Man, as John Le Carre famously wrote in his novel The Russia House, is not equal to his rhetoric. Let us hope that this is not true as we embark upon a new era of politics and, with it, healthcare policy. The last 13 years have been morale-sappingly bad for the NHS - any new funding notwithstanding - and the two opposition parties, now wedded in coalition, have consistently damned the architects of this demise with strong words and lengthy speeches. But it is one thing to oppose, quite another to dismantle. Just like the higher earners who watched their tax-free allowance silently vanish in the last Budget and who will doubtless not see it reappear even though the measure was opposed by Her Majesty's then Opposition, so we now wonder whether the new administration has the courage, energy and drive to dismantle the rotten, creaking structure of the Health Service and replace it with a slimmer, healthier organism.

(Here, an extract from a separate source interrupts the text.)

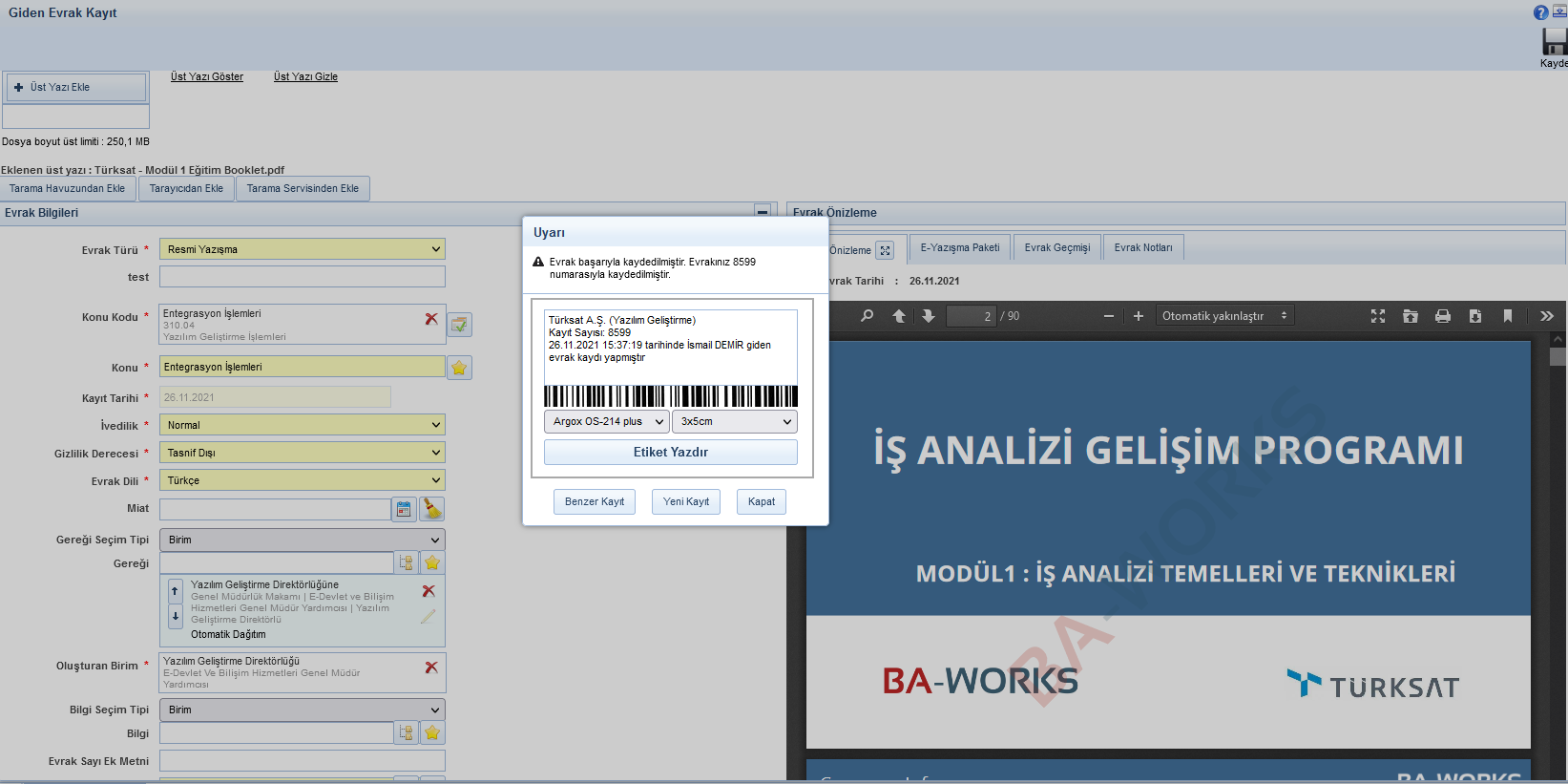Open the Otomatik yakınlaştır zoom dropdown
The height and width of the screenshot is (784, 1568).
tap(1224, 316)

Not just the culture of targets and the cottage industry of clipboard carriers that surrounds it; not just the glut of managers with little to do and even less idea of what they are supposed to be running; not the plethora of needless quangos that wield disproportionate power over situations their members are not qualified to understand - and in these I include the Strategic Health Authorities that act only as non-visionary bars to progress and should be closed forthwith; not even just the appalling culture of 'counting hours' that has reduced the profession to clocking in and out of an ever more monitored workplace. No - even the utterly wasteful internal market itself, the mechanism that sets doctor against doctor, speciality against speciality and wastes the money that we are told is so very precious right now: a new way to govern the NHS must be found, perhaps even one that puts it, in part, outside the whims of the government of the day. Health, unlike government now, is not a fixed term event and should not be solely run by those who are shackled by this constraint.
Mr Lansley has apparently secured himself a Cabinet post within the new coalition. Let us hope that he and his colleagues in the Department of Health - itself in need of a reform diet - can live up to the many election promises of the two parties (and go further) to treat this once bejeweled public service to the lifestyle change it so desperately needs.